Repeat, word for word, every line from the line holding "How do I perform: Open" through the final line of the entries below. Skip all pictures.
[[ Exercise materials open ]]
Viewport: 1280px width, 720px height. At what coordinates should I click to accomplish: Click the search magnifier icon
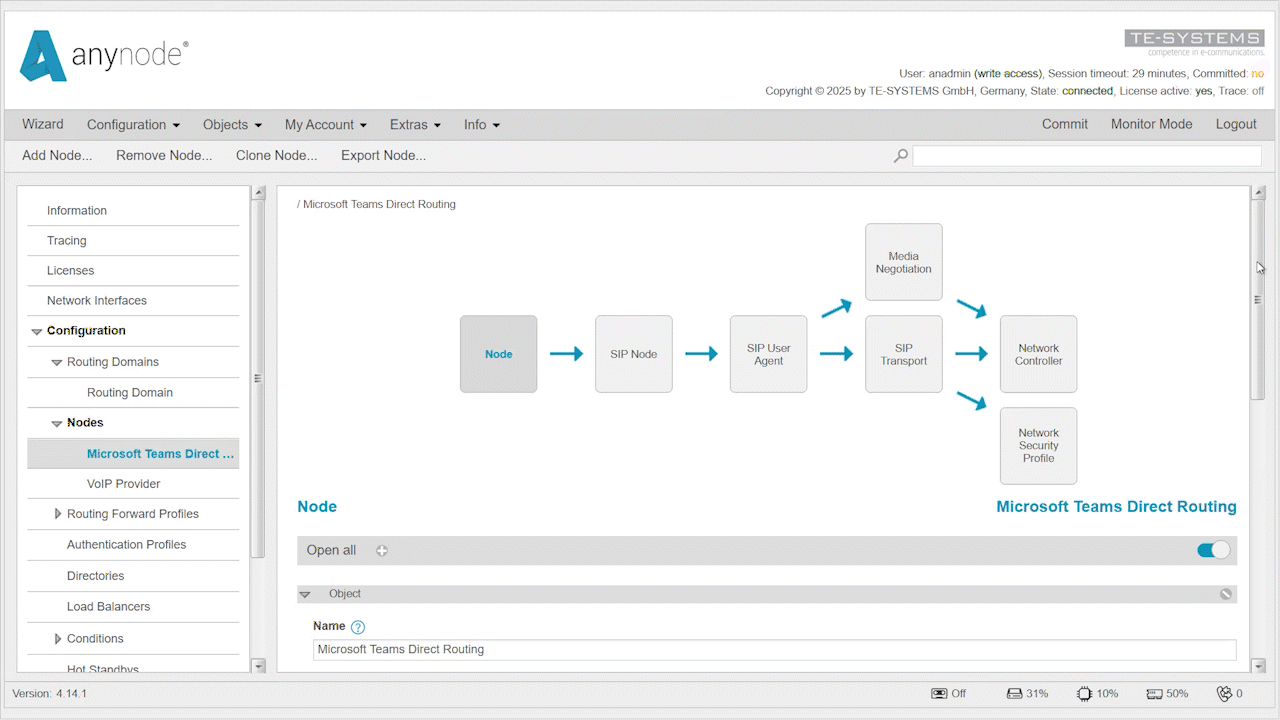coord(900,156)
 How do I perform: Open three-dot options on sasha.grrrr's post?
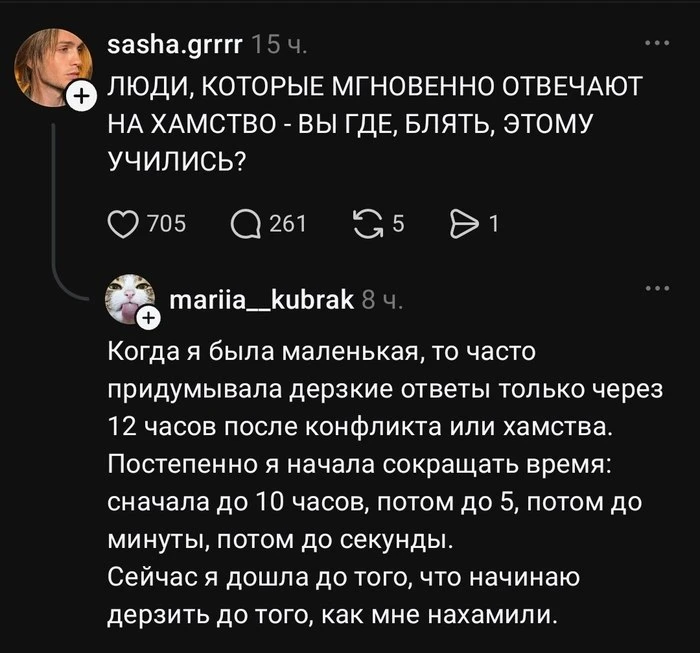[x=657, y=43]
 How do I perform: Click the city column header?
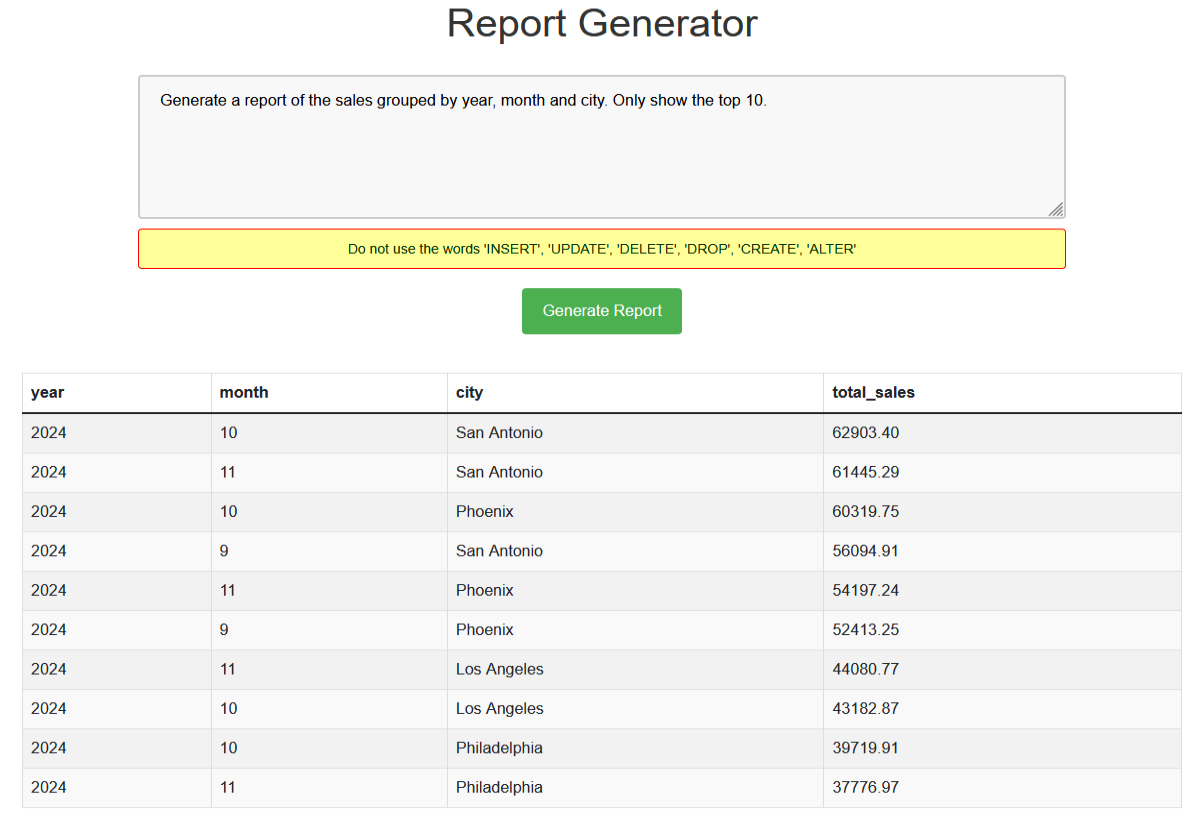(x=469, y=392)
[[ Exercise materials closed ]]
Completed task:
 How do I perform: Open three-dot options on sasha.grrrr's post?
[x=657, y=43]
 How do I perform: Click the city column header?
(x=469, y=392)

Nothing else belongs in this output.